What is expected
Reproduce the entries below with "screen agent" substituted for every instance of "GUI agent", changing nothing else.

Data records
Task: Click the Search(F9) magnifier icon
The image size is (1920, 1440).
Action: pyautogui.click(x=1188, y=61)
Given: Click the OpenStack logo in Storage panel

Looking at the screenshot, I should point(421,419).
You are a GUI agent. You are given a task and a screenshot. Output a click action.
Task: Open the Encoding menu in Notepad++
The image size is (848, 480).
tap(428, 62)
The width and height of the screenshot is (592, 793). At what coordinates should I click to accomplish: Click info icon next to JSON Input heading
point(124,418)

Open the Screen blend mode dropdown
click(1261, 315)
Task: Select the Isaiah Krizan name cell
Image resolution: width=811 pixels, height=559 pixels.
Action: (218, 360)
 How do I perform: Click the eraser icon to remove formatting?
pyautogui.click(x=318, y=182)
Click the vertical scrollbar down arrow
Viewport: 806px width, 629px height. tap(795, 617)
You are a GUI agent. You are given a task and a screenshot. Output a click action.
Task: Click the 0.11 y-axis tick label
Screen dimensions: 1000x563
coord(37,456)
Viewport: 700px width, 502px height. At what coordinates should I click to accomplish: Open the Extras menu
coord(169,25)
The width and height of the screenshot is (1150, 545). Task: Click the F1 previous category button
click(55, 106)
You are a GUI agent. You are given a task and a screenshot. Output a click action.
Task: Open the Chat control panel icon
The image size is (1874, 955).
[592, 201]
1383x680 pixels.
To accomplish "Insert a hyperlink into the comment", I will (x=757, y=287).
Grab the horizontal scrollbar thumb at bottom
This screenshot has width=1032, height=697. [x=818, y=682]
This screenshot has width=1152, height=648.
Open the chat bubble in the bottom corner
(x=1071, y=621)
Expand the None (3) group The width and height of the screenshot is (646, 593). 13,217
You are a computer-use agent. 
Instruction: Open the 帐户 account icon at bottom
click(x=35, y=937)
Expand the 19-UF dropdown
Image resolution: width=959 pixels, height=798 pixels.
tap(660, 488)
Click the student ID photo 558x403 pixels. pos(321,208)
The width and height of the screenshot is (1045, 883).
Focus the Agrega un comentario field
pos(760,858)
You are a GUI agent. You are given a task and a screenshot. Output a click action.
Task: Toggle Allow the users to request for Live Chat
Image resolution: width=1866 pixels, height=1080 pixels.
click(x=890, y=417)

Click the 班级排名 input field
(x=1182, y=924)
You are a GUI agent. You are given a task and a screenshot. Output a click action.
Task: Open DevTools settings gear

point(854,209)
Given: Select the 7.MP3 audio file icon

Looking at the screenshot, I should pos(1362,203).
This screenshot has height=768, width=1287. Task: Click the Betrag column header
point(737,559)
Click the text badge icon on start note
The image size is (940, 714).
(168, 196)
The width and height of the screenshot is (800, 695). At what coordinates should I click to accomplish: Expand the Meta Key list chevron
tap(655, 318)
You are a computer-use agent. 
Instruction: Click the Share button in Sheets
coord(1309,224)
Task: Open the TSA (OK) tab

The solution
Task: Click the Search(F9) magnifier icon
The image size is (1920, 1440).
Action: pyautogui.click(x=1188, y=61)
Given: Click the OpenStack logo in Storage panel

Looking at the screenshot, I should point(421,419).
You are a screen agent. You are given a task and a screenshot. Output a click action.
Task: Open the Encoding menu in Notepad++
The image size is (848, 480).
tap(428, 62)
The width and height of the screenshot is (592, 793). At what coordinates should I click to accomplish: Click info icon next to JSON Input heading
point(124,418)

Open the Screen blend mode dropdown
click(1261, 315)
Task: Select the Isaiah Krizan name cell
Image resolution: width=811 pixels, height=559 pixels.
Action: (218, 360)
 How do I perform: Click the eraser icon to remove formatting?
pyautogui.click(x=318, y=182)
Click the vertical scrollbar down arrow
Viewport: 806px width, 629px height. tap(795, 617)
You are a screen agent. You are given a task and a screenshot. Output a click action.
Task: Click the 0.11 y-axis tick label
Screen dimensions: 1000x563
coord(37,456)
Viewport: 700px width, 502px height. At what coordinates should I click to accomplish: Open the Extras menu
coord(169,25)
The width and height of the screenshot is (1150, 545). Task: Click the F1 previous category button
click(55, 106)
You are a screen agent. You are given a task and a screenshot. Output a click action.
Task: Open the Chat control panel icon
The image size is (1874, 955).
[592, 201]
1383x680 pixels.
To accomplish "Insert a hyperlink into the comment", I will (x=757, y=287).
Grab the horizontal scrollbar thumb at bottom
This screenshot has width=1032, height=697. [x=818, y=682]
This screenshot has width=1152, height=648.
Open the chat bubble in the bottom corner
(x=1071, y=621)
Expand the None (3) group The width and height of the screenshot is (646, 593). 13,217
You are a computer-use agent. 
Instruction: Open the 帐户 account icon at bottom
click(x=35, y=937)
Expand the 19-UF dropdown
Image resolution: width=959 pixels, height=798 pixels.
tap(660, 488)
Click the student ID photo 558x403 pixels. pos(321,208)
The width and height of the screenshot is (1045, 883).
Focus the Agrega un comentario field
pos(760,858)
You are a screen agent. You are given a task and a screenshot. Output a click action.
Task: Toggle Allow the users to request for Live Chat
Image resolution: width=1866 pixels, height=1080 pixels.
click(x=890, y=417)

Click the 班级排名 input field
(x=1182, y=924)
You are a screen agent. You are given a task and a screenshot. Output a click action.
Task: Open DevTools settings gear

point(854,209)
Given: Select the 7.MP3 audio file icon

Looking at the screenshot, I should pos(1362,203).
This screenshot has height=768, width=1287. Task: Click the Betrag column header
point(737,559)
Click the text badge icon on start note
The image size is (940, 714).
(168, 196)
The width and height of the screenshot is (800, 695). At what coordinates should I click to accomplish: Expand the Meta Key list chevron
tap(655, 318)
You are a computer-use agent. 
Instruction: Click the Share button in Sheets
coord(1309,224)
Task: Open the TSA (OK) tab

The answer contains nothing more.